Texte du document |
──────────

LE «VRAI» DU «FAUX»
Ainsi donc, on apprend dans «Le Temps» du 13 mai que Facebook s’apprête à lancer des opérations de fact-checking en Suisse romande en collaboration avec l’agence de presse Keystone-ATS. En cause notamment, le nombre d’infos erronées relayées sur le réseau social à propos du coronavirus; il s’agirait de les dénoncer et «dans certains cas» de les supprimer. Il y a de quoi trouver cette manoeuvre à la fois absurde, inefficace et inquiétante.
Absurde, parce que dans une démocratie libérale, il ne devrait pas être interdit de dire des conneries, tant que ce ne sont pas des insultes ou diffamations publiques. Inefficace, parce que le meilleur moyen de lutter contre le n’importe quoi est justement la discussion, le débat, la confrontation d’opinions diverses, et non leur censure. Inquiétante, enfin, parce que tout cela ressemble fort à un début de contrôle de l’information et des opinions – un glissement totalitaire déjà palpable en France.
Que Facebook, en tant qu’entreprise privée, se réserve le droit de poser des conditions au contenu qui est produit sur sa plateforme n’est pas en cause ici; le problème est de laisser à un organisme médiatique la décision de ce qui est «vrai» ou «faux». De là à l’interdiction de remettre en cause la parole sacro-sainte de l’Etat et des communiqués officiels, il n’y a qu’un pas. Pire, la population ne semble pas s’en émouvoir. La Boétie nous aura avertis sur la servitude volontaire… mais qui lit encore les classiques?

──────────

Données extraites |
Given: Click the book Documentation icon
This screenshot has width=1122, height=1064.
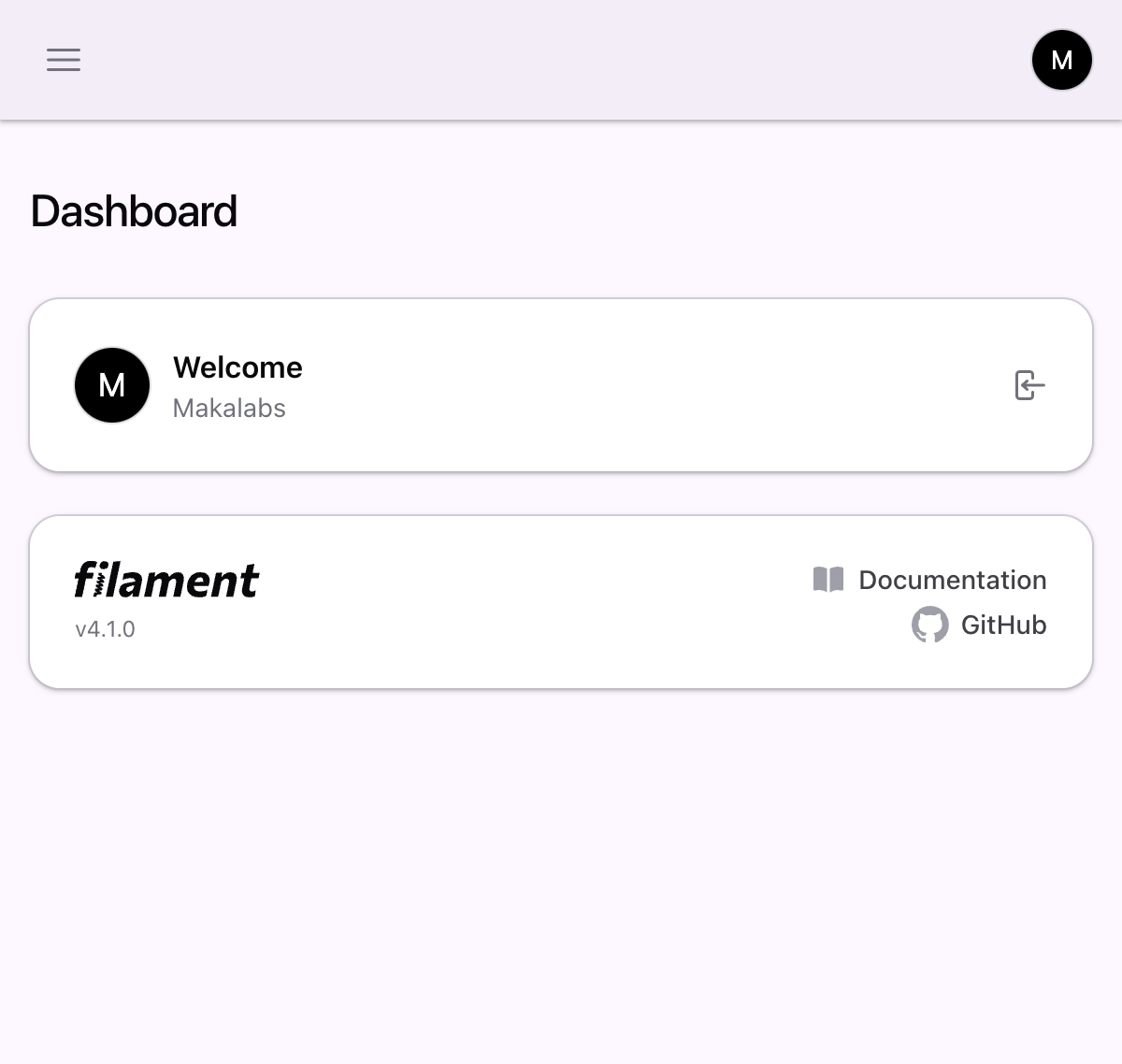Looking at the screenshot, I should click(827, 580).
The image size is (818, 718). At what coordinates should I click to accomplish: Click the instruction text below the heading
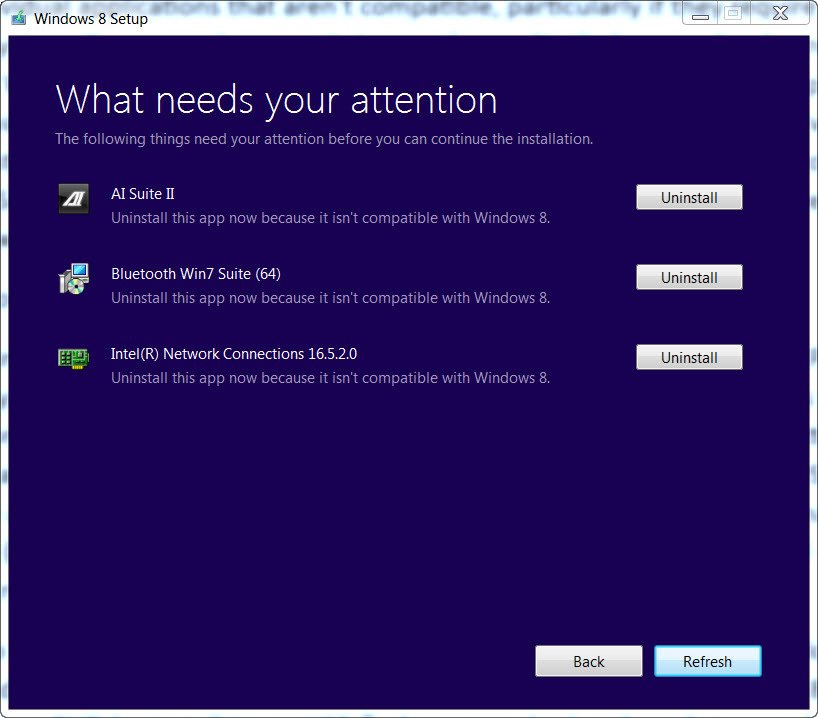pos(324,139)
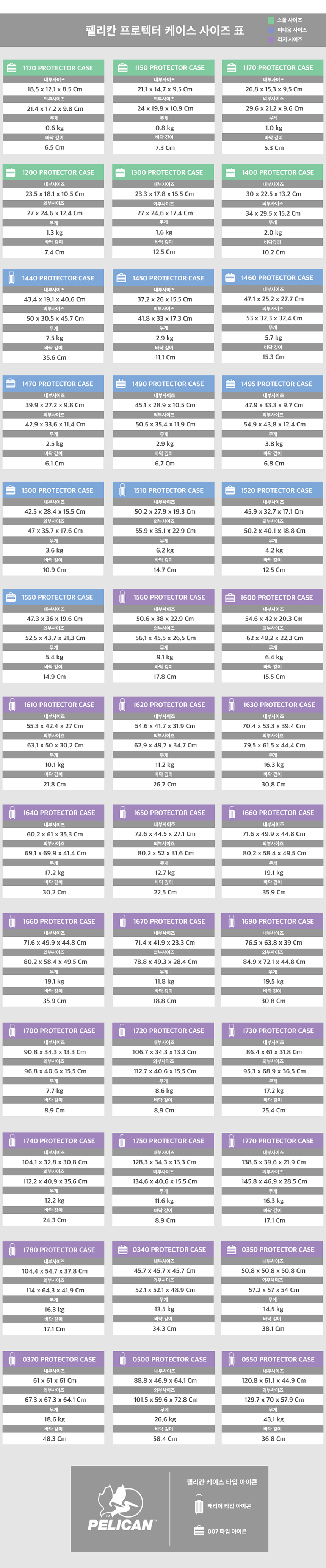Click the briefcase icon on 1120 Protector Case
Screen dimensions: 326x1568
tap(12, 68)

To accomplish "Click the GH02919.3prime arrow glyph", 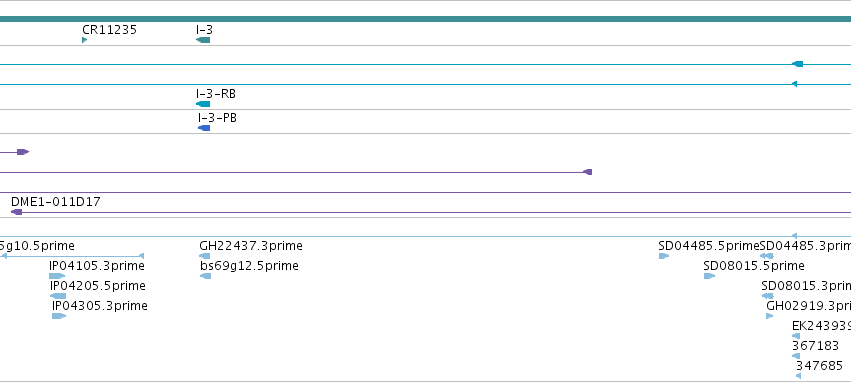I will point(770,316).
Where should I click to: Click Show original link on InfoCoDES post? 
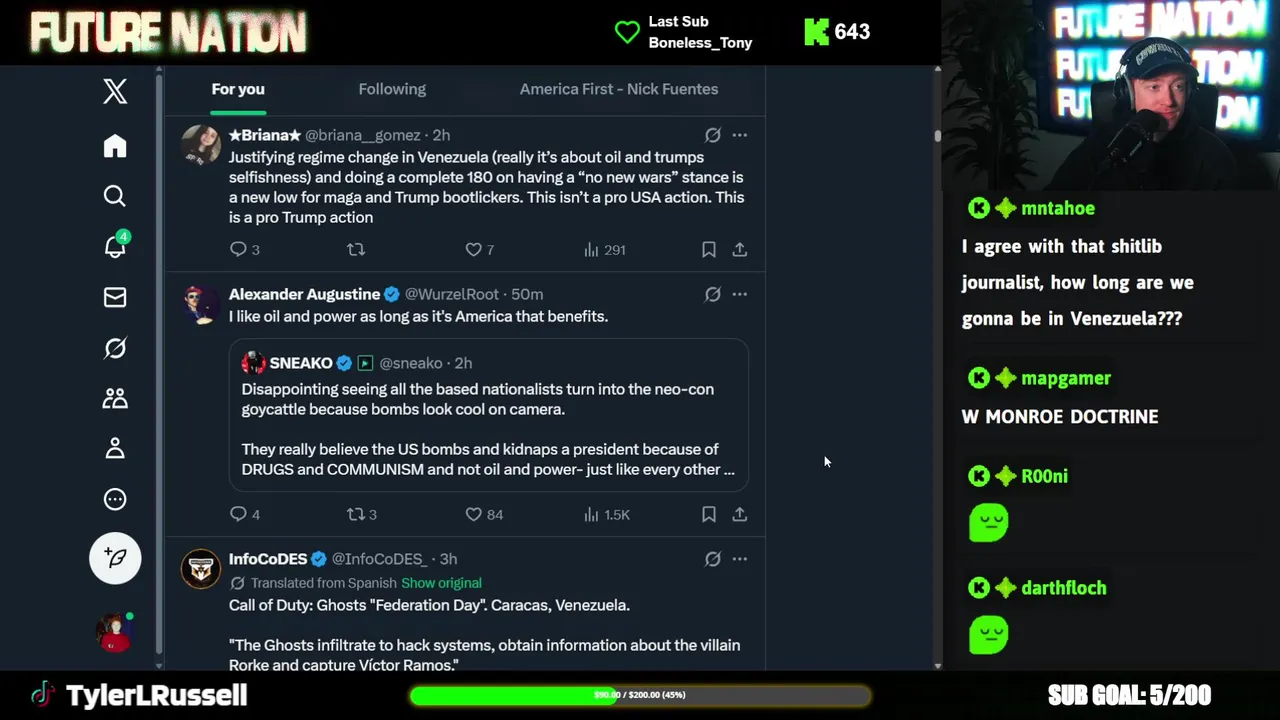441,583
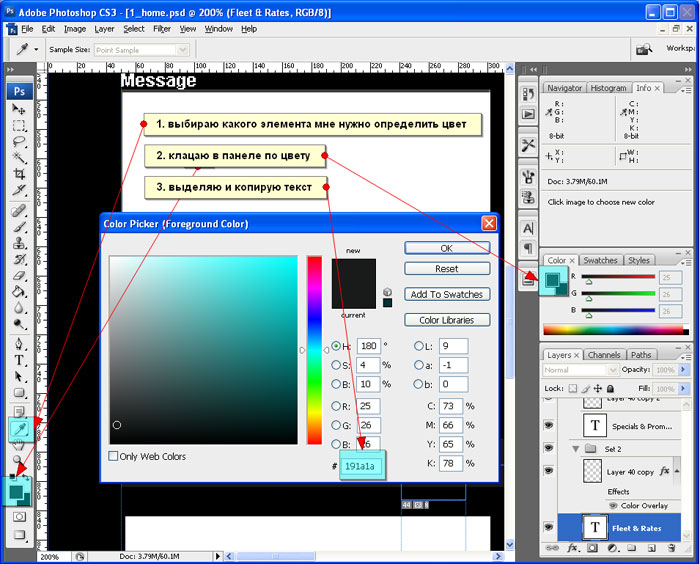The image size is (700, 564).
Task: Select the Crop tool
Action: pyautogui.click(x=19, y=174)
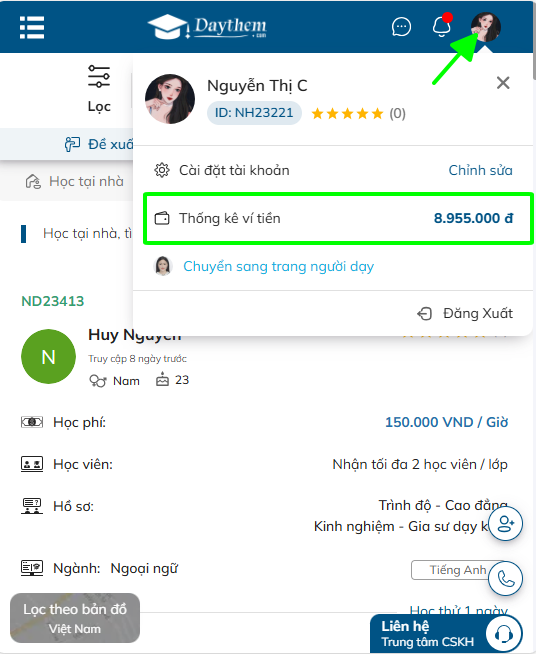This screenshot has height=654, width=536.
Task: Select Chuyển sang trang người dạy
Action: [278, 266]
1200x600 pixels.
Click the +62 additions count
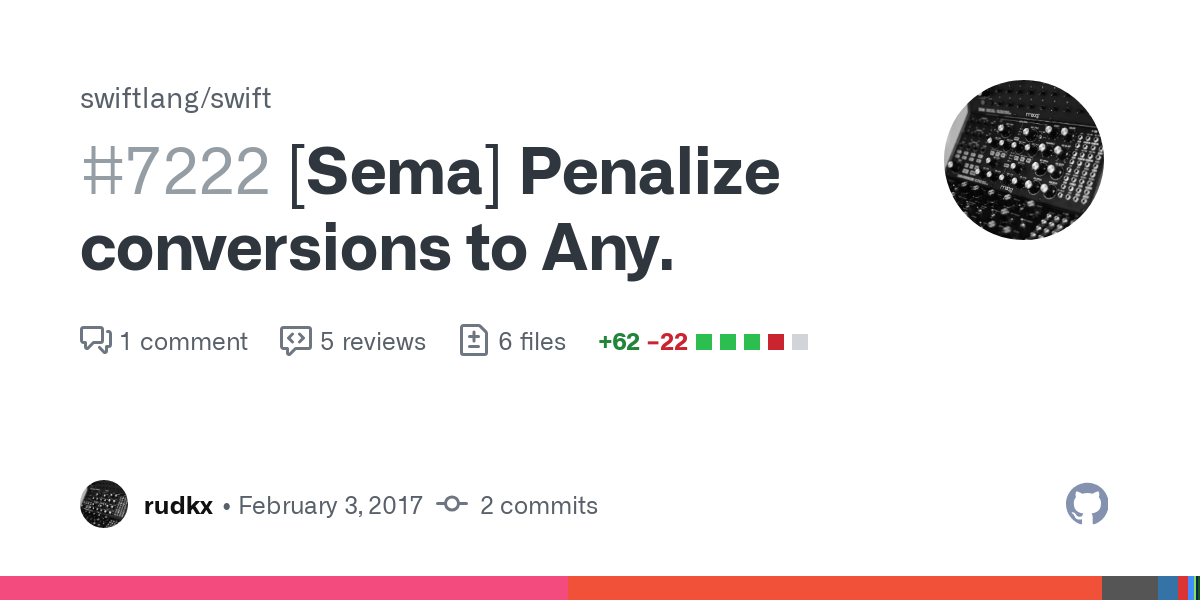[x=619, y=342]
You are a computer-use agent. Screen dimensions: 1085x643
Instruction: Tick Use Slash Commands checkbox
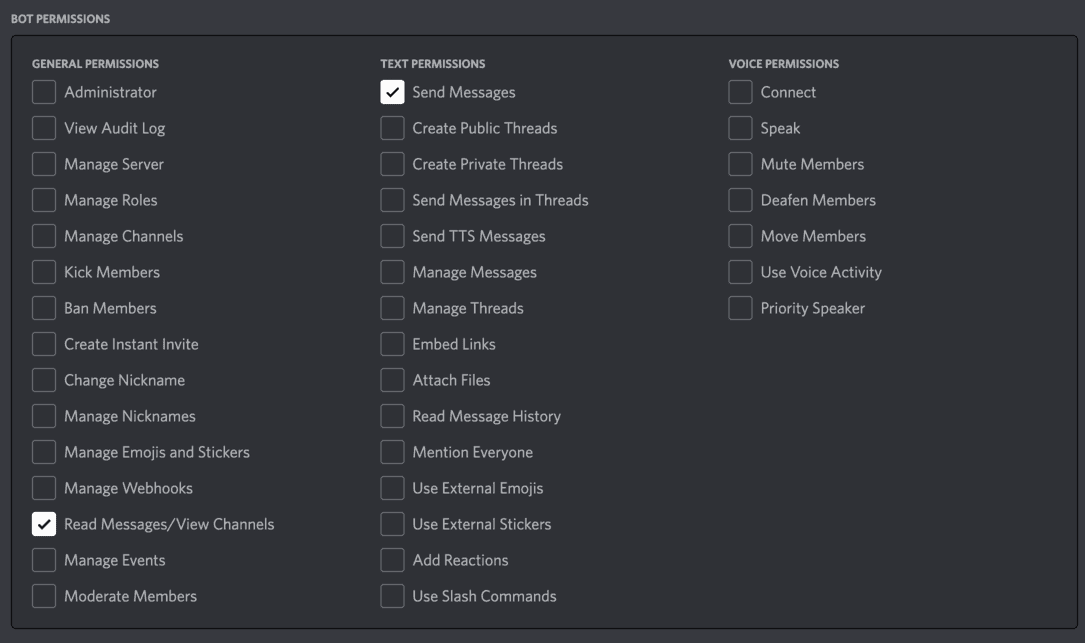click(392, 596)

──────────

Consigne 1 |
D'après le texte sur le fact-checking de Facebook, avec quelle agence de presse Facebook doit-il collaborer en Suisse romande ?
Consigne 2 |
Recopiez le passage du texte sur le fact-checking de Facebook qui va de « Que Facebook, en » jusqu'à « encore les classiques? » inclus.

Réponse 1 |
Avec l'agence de presse Keystone-ATS.

Réponse 2 |
Que Facebook, en tant qu’entreprise privée, se réserve le droit de poser des conditions au contenu qui est produit sur sa plateforme n’est pas en cause ici; le problème est de laisser à un organisme médiatique la décision de ce qui est «vrai» ou «faux». De là à l’interdiction de remettre en cause la parole sacro-sainte de l’Etat et des communiqués officiels, il n’y a qu’un pas. Pire, la population ne semble pas s’en émouvoir. La Boétie nous aura avertis sur la servitude volontaire… mais qui lit encore les classiques?